# Excerpted data
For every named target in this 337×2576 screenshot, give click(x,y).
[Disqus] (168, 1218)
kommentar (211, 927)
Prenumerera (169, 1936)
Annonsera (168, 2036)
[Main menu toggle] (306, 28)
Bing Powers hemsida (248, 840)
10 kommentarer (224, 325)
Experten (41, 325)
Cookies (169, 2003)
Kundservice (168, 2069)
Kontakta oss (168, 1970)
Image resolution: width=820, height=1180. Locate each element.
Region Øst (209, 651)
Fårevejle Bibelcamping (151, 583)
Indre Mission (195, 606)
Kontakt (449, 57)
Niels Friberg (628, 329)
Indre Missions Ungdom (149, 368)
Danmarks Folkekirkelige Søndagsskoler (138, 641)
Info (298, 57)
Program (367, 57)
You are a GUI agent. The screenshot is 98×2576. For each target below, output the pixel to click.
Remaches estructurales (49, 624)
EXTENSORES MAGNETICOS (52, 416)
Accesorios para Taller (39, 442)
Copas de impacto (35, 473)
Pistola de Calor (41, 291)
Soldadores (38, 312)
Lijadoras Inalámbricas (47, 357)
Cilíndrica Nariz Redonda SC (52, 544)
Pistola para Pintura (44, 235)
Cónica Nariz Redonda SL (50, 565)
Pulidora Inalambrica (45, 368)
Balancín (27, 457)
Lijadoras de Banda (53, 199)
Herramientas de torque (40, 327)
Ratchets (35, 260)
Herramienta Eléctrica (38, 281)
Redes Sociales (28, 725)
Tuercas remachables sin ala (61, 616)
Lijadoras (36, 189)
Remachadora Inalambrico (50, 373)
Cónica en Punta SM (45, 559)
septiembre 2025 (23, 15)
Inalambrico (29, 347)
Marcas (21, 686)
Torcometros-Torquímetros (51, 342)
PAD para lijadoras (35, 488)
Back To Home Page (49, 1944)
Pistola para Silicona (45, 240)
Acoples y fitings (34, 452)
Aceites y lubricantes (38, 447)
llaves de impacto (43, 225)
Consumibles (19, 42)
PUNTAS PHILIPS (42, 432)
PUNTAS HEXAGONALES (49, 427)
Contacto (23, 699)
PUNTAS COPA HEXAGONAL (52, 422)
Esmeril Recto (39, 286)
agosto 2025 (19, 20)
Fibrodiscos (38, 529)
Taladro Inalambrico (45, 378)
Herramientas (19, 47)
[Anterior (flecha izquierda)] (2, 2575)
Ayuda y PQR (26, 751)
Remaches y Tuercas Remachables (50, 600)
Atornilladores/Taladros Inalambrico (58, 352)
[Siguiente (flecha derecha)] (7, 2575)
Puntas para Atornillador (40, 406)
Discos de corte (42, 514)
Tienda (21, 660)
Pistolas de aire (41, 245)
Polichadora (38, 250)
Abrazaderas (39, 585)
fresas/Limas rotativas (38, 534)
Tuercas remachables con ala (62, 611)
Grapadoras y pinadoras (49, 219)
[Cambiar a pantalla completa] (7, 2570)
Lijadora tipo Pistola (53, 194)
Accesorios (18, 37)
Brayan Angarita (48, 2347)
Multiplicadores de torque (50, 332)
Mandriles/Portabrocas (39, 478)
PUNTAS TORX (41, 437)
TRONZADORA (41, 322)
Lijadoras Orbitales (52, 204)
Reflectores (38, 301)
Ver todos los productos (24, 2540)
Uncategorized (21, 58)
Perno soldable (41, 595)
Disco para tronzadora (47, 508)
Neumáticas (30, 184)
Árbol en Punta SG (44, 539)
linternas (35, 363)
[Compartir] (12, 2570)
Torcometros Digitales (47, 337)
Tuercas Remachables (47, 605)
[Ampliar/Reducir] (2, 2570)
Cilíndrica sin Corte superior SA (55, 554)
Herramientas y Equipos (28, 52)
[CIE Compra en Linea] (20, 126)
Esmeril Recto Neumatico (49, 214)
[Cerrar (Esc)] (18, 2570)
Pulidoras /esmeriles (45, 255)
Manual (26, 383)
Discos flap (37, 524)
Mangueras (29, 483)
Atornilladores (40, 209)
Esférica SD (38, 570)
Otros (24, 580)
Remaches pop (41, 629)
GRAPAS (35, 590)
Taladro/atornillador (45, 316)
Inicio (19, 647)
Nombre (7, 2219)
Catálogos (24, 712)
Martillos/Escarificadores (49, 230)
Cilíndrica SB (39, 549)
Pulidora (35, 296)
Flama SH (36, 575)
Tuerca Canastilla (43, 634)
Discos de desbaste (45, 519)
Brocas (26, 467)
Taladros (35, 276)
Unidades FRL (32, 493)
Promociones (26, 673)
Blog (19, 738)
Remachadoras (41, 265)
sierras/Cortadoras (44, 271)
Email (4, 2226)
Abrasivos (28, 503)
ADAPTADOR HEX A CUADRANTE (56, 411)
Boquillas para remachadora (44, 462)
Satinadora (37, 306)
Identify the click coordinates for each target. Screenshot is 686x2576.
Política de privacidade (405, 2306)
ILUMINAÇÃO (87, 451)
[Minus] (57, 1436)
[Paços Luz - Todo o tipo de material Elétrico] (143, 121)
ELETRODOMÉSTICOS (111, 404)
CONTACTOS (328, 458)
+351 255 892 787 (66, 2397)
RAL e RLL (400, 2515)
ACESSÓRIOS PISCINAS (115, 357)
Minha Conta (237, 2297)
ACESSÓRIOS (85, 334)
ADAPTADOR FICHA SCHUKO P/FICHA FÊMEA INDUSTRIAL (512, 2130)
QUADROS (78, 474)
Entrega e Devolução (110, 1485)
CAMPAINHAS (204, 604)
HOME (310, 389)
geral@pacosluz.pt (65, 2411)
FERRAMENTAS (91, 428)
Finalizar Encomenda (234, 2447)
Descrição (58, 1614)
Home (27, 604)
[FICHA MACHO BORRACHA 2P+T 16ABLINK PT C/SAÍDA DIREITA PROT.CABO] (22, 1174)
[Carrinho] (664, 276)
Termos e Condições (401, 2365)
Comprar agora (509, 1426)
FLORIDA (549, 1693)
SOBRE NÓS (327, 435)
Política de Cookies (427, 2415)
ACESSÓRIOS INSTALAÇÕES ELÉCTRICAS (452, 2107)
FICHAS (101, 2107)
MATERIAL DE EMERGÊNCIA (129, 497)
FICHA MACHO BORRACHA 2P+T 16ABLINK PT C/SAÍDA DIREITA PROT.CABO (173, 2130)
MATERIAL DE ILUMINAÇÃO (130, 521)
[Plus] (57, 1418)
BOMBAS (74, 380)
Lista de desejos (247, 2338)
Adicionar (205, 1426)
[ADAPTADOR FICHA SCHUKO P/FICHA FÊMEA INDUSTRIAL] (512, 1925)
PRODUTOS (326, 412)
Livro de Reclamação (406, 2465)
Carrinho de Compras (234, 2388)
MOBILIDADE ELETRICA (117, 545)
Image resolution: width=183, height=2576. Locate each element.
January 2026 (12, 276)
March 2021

# Description of the task
Look above for the line holding "Remaches pop (41, 629)", then set down exactly that line and every line after it up to and including the line holding "Abrasivos (28, 503)", with nothing else.

# Exercise response
Remaches pop (41, 629)
GRAPAS (35, 590)
Taladro/atornillador (45, 316)
Inicio (19, 647)
Nombre (7, 2219)
Catálogos (24, 712)
Martillos/Escarificadores (49, 230)
Cilíndrica SB (39, 549)
Pulidora (35, 296)
Flama SH (36, 575)
Tuerca Canastilla (43, 634)
Discos de desbaste (45, 519)
Brocas (26, 467)
Taladros (35, 276)
Unidades FRL (32, 493)
Promociones (26, 673)
Blog (19, 738)
Remachadoras (41, 265)
sierras/Cortadoras (44, 271)
Email (4, 2226)
Abrasivos (28, 503)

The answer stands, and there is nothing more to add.